Create some conflict between the character hearing it and the character telling it.
Don't just infodump the history. The exact nature of the conflict depends upon the relationship of the characters; but make the character hearing it question the decisions, the motives, ask questions to clarify setting or who is who. This could be two people on a first or second date, a conversation on a trip (plane, train, hike to another town in a less technological setting), or an expert trying to understand the history (a doctor, or mercenary).
If Alice is trying to tell Brie her story, Brie should not be a passive receptacle, oohing and ahhing and nodding and wincing and sympathizing. That might be how real life unfolds, but it is boring fiction.

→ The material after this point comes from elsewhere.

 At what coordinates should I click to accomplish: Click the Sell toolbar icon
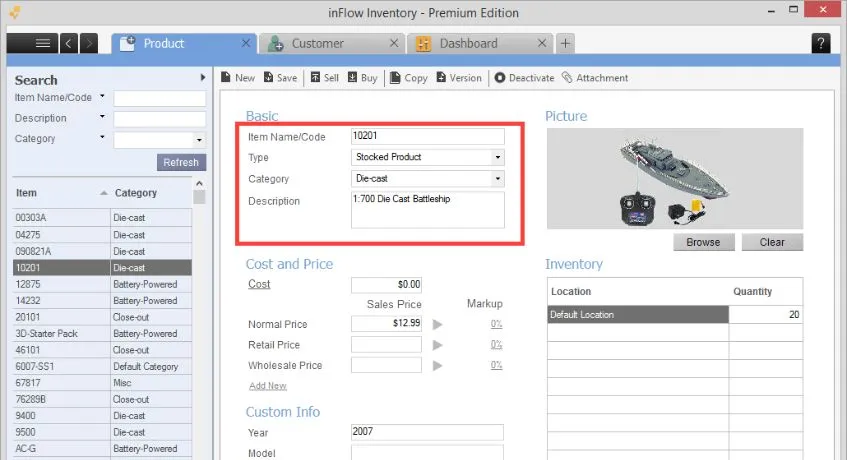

Brie should be actively trying to understand the relationships in Alice's story, even arguing about the details or the motivations of the characters or why they knew what they did or did what they did, or arguing about her memory of the sequence of events in some part of the story.
In some way you need a challenging listener. This doesn't have to be hostile (it could be, in an argument, or a conversation with somebody that doesn't really want to hear the history), it can be a friend: "That is the stupidest thing I ever heard, what in the world were you thinking?"
It can be a person averse to the emotions in the story: A judge, a lawyer, a doctor, a police detective, a cop.
Infodumps (of any kind) tend to be boring, You can defeat the boredom by adding conflict, which turns your "history lesson" into a present-day conversation / argument that isn't boring. It may be twice as long, but the conflict is what it takes to hold the reader's interest.
My secondary advice would be to not meander too much in this history with irrelevant detail; a challenging listener can help with that. One way to "tighten" a story is to limit what we tell readers to things that will have, or have had, consequences that influence the tale. That is not an ironclad rule for me, I like describing scenes with details that won't matter to the plot, but I think are entertaining.
But in your case, if you are worried about the length of this history, tighten it up to just what is necessary without frills, add emotion to the speaker with a challenging and not-too-sympathetic or solicitous listener.